Problem to solve:
Copy out the data line by line exactly, from its start to the line bearing "Click the remote's up arrow button", inclusive.

:: Material shown ::

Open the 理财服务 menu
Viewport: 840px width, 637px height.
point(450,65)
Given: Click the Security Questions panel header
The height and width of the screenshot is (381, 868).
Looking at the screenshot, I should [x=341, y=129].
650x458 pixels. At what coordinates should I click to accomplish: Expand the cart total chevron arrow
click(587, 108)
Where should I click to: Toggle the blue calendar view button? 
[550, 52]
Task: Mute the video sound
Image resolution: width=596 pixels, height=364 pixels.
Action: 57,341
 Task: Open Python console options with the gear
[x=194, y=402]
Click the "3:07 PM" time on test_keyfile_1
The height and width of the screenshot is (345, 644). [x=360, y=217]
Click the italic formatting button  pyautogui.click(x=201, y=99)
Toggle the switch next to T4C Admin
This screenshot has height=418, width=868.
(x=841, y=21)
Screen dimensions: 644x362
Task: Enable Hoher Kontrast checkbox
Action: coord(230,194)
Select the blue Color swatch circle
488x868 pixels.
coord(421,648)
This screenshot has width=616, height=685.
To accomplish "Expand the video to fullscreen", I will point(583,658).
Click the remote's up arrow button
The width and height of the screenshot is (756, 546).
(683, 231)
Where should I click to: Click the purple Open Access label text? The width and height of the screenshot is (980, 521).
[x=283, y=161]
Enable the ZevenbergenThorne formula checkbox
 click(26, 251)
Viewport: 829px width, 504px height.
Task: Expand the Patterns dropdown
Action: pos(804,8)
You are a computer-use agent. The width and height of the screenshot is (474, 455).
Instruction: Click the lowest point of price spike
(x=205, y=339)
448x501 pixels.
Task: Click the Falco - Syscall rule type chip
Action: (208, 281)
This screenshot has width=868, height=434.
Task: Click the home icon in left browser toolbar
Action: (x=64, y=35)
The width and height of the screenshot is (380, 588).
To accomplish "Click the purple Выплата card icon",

:::

The completed task:
Open the 理财服务 menu
Viewport: 840px width, 637px height.
point(450,65)
Given: Click the Security Questions panel header
The height and width of the screenshot is (381, 868).
Looking at the screenshot, I should [x=341, y=129].
650x458 pixels. At what coordinates should I click to accomplish: Expand the cart total chevron arrow
click(587, 108)
Where should I click to: Toggle the blue calendar view button? 
[550, 52]
Task: Mute the video sound
Image resolution: width=596 pixels, height=364 pixels.
Action: 57,341
 Task: Open Python console options with the gear
[x=194, y=402]
Click the "3:07 PM" time on test_keyfile_1
The height and width of the screenshot is (345, 644). [x=360, y=217]
Click the italic formatting button  pyautogui.click(x=201, y=99)
Toggle the switch next to T4C Admin
This screenshot has height=418, width=868.
(x=841, y=21)
Screen dimensions: 644x362
Task: Enable Hoher Kontrast checkbox
Action: coord(230,194)
Select the blue Color swatch circle
488x868 pixels.
coord(421,648)
This screenshot has width=616, height=685.
To accomplish "Expand the video to fullscreen", I will point(583,658).
Click the remote's up arrow button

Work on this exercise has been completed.